• Excerto do texto:

Óscar Silva, vice-presidente da ANIMA

“Não somos tão ricos assim em florestas produtivas”

ENTREVISTA. Empresário e vice-presidente da Associação Nacional dos Industriais e Madeireiros de Angola (ANIMA) defende que haja investimento na plantação de florestas com objectivos industriais. Acredita que o novo pacote legislativo vai afugentar do negócio grande parte dos estrangeiros que apostaram na madeira para apenas fazer face à crise das divisas e alerta que a riqueza de Angola, em madeira, poderá não ser tão elevada como se pensa.

Grande Entrevista VE 119

Que avaliação faz do estado das empresas, considerando as incertezas sobre a abertura do ano florestal?

A avaliação é negativa. As empresas estão paralisadas há seis meses e, como consequência, estão a atravessar uma crise terrível. A maior parte está a ser obrigada a suspender os trabalhadores, umas fecharam completamente. É um cenário que traz problemas graves às empresas, principalmente na relação com os financiadores e também com os clientes, porque há contratos que não foram cumpridos, o que é sempre negativo. As empresas angolanas já eram exportadoras, tinham criado uma boa imagem e só por isso exportavam, porque os mercados de destino são muito exigentes. Esta boa imagem perdeu-se completamente. É preciso voltar a conquistar essa confiança.

O que a associação tem feito para melhorar a relação dos associados com os vários parceiros?

Temos estado em contacto permanente com o Ministério da Agricultura e Florestas, consideramo-nos parceiros activos. Fomos, por exemplo, participantes do novo pacote legislativo. Junto dos bancos, temos apoiado os nossos associados para que a banca compreenda a situação, que é de força maior. É necessário que os prazos de reembolso sejam dilatados de forma a que se permita a sobrevivência das empresas. Junto dos clientes, temos feito tudo para que compreendam esta situação, mas, como sabe, a distância, às vezes, é inimiga da compreensão.

A Ásia, sobretudo a China, é o maior destino da madeira angolana. É verdade?

É, de facto, verdade, a partir de 2015. A crise financeira permitiu a entrada de indivíduos estranhos ao sector que, com muito capital, alteraram o quadro que se mantinha. Incidindo, essencialmente, sobre uma espécie de madeira existente no Leste de Angola, muito procurada nesse mercado. Mas, antes disto, o principal mercado das empresas nacionais era a Europa e um bocado a Ásia e, no caso, a China. As exigências para exportar para a Europa são grandes. Se as empresas cumpriam, quer dizer que não estava tudo mal.

Os florestais sempre se focaram apenas na exportação, ignorando as necessidades do mercado local?

A capacidade de produção da indústria nacional já implementada é suficiente para abastecer o mercado local, mas há uma margem grande para a exportação. O mercado nacional não absorve mais de 40% da produção da primeira transformação. A indústria da carpintaria, ligada à construção, e mesmo a da marcenaria, são perfeitamente abastecidas pela produção nacional. O problema é que a madeira maciça, proveniente da floresta natural, é um produto caro. Há aplicações na construção civil que não dão para usar a madeira maciça, tornariam as obras mais caras. Por isso é que a construção civil ainda importa muito material ligado à madeira como portas prensadas, aros que são feitos com placas prensadas que têm origem na floresta de outros países.

• Registos do exercício:
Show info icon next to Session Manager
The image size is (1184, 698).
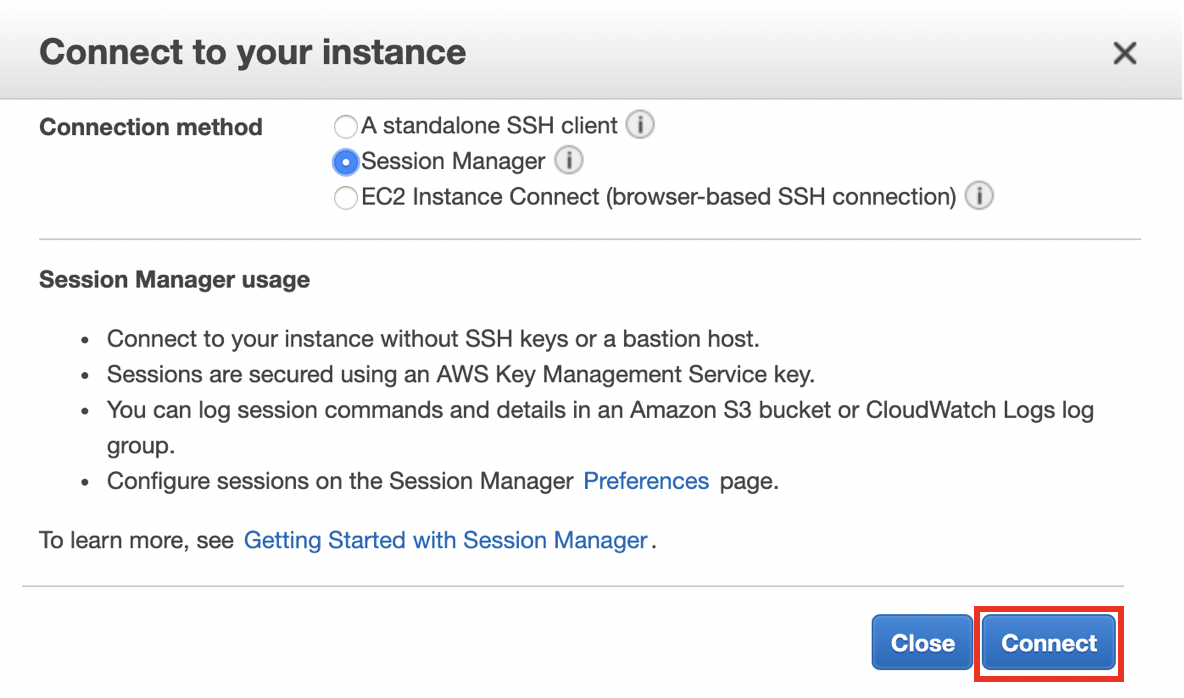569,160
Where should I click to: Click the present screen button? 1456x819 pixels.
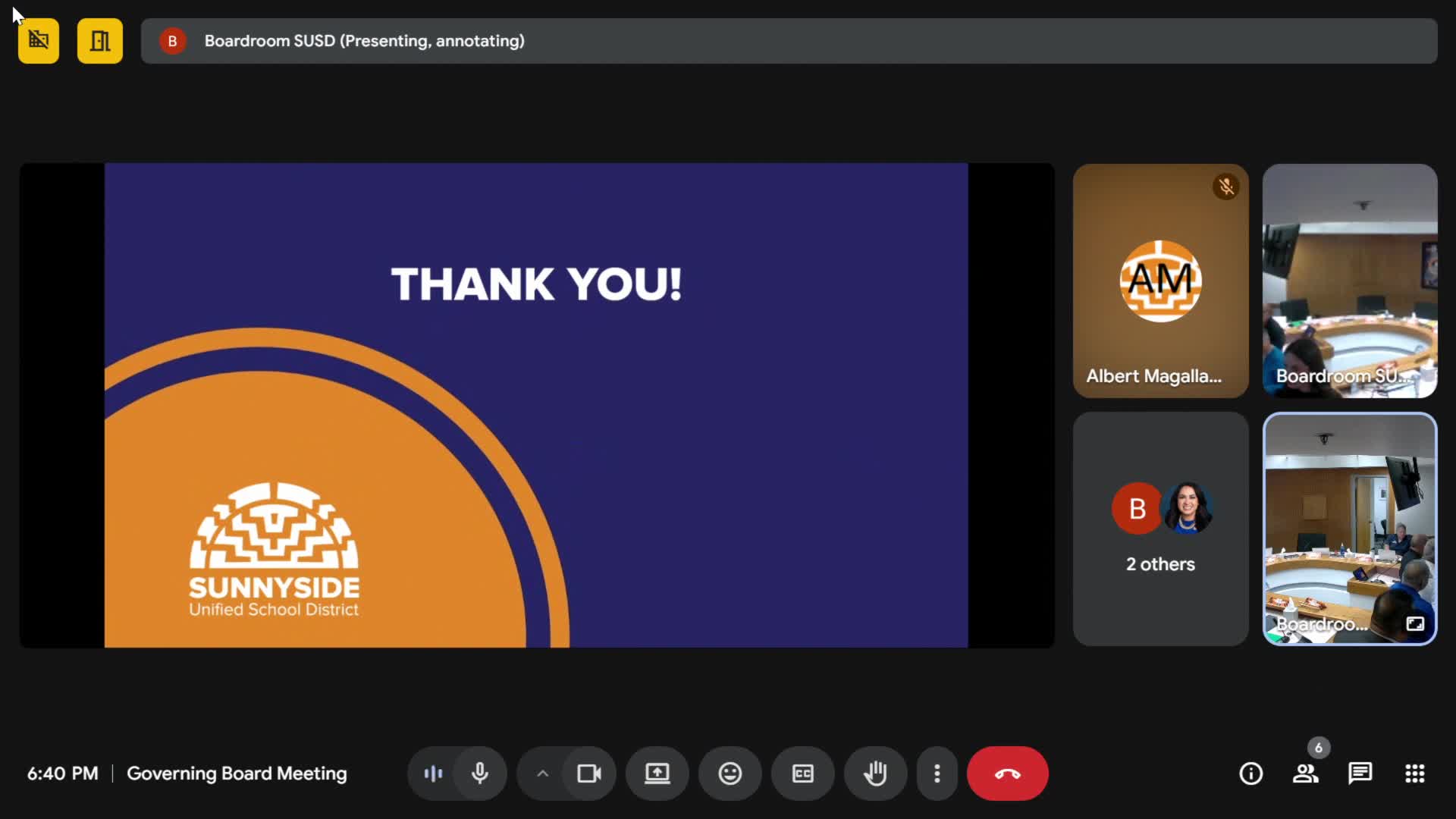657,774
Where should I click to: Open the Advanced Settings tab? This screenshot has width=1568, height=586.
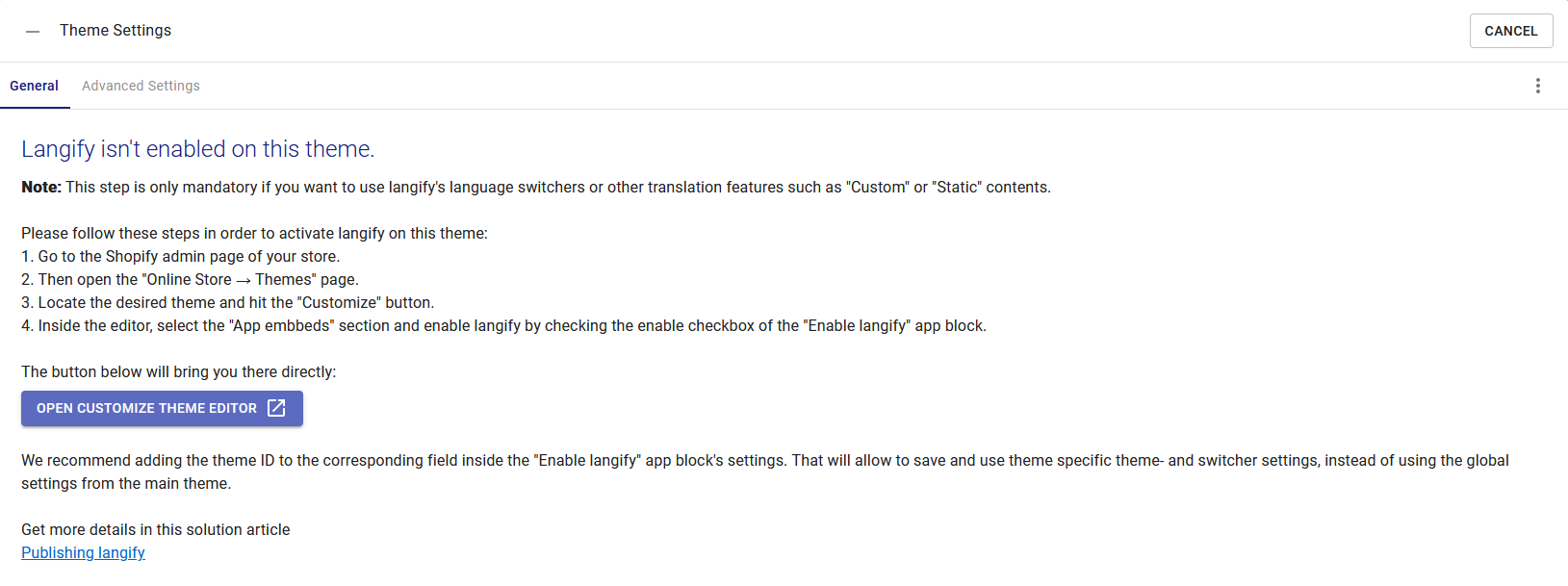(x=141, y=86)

• Metas:
- 1) Atualiza os registos, trocando "Session Manager" por "Account Manager" e deixando tudo o resto igual. Não incluas as imagens na resposta.
- 2) Continua a entrevista sobre a indústria madeireira angolana a partir do ponto em que termina.

• Respostas escritas:
- 1)
Show info icon next to Account Manager
The image size is (1184, 698).
569,160
Where should I click to: Click the present screen button? 1456x819 pixels.
657,774
Where should I click to: Open the Advanced Settings tab? This screenshot has width=1568, height=586.
(x=141, y=86)

- 2)
Há margem para novos negócios abastecidos pela madeira maciça?

Ainda há muita coisa por ser feita. Por exemplo, investimentos em fábricas de contraplacados e de laminado decorativo em algumas províncias com espécies florestais próprias para este fim. São a melhor forma de utilização racional da floresta natural.

Em algumas ocasiões, o senhor defendeu o investimento em plantação de florestas industriais. Continua a defender isso?

Este é um outro nicho de mercado. O negócio florestal, para ser forte e participar de forma intensiva na economia nacional (não só importando divisas, mas também resolvendo parte do problema do emprego e, consequentemente, da pobreza), tem de entrar na plantação florestal para fornecer matéria-prima à indústria de prensados e assim poder fazer fábricas de móveis ou mesmo voltar à produção da celulose. Nós, em Angola, ainda não estamos metidos neste negócio. Ainda não há o objectivo de plantar para a indústria, pode haver algumas intenções, plantam-se alguns eucaliptos, mas não existe um objectivo concreto de plantar para a indústria nacional.

Se não existir esse objectivo, vamos continuar a importar todos os móveis?

O país vai sempre importar porque fazemos parte de um mundo global, mas também porque a cama de madeira maciça, por exemplo, é mais cara do que a feita com placa de madeira prensada e a população geral não tem acesso aos produtos de madeira maciça. Antigamente, tínhamos uma fábrica de contraplacado, mas nem mesmo o contraplacado serve para fazer tudo. Mas também já não temos esta fábrica. O que precisamos é entrar no negócio da floresta plantada para podermos produzir as placas para fazer as mobílias. A madeira natural dá para as carpintarias e, mesmo assim, são mais caras do que as feitas com madeira prensada.

A associação tem levado esta preocupação ao Governo?

Temos dado a conhecer e sabemos que o Executivo tem esta ideia, mas ainda não é um objectivo fundamental. O que a ANIMA gostaria é que o Executivo a tivesse como objectivo imediato, porque só assim se pode pensar em desenvolver a indústria.

Como a associação se defende da acusação de que não investem quase nada na reflorestação?

A associação não se revê nesta acusação, porque a exploração florestal é feita 90% em florestas naturais. Desde que ela seja uma exploração sustentável como exige a lei, a recuperação da floresta natural, é normal e natural. O que o novo regulamento impõe, e nós concordamos, é que os empresários florestais têm o dever de plantar espécies junto das suas explorações e em quantidade correspondente ao seu abate. É uma medida que vem ajudar a reflorestar as zonas degradadas. Mas são coisas diferentes, porque reflorestar é uma coisa e plantar para a indústria é outra.

A ANIMA revê-se totalmente no pacote legislativo que foi aprovado?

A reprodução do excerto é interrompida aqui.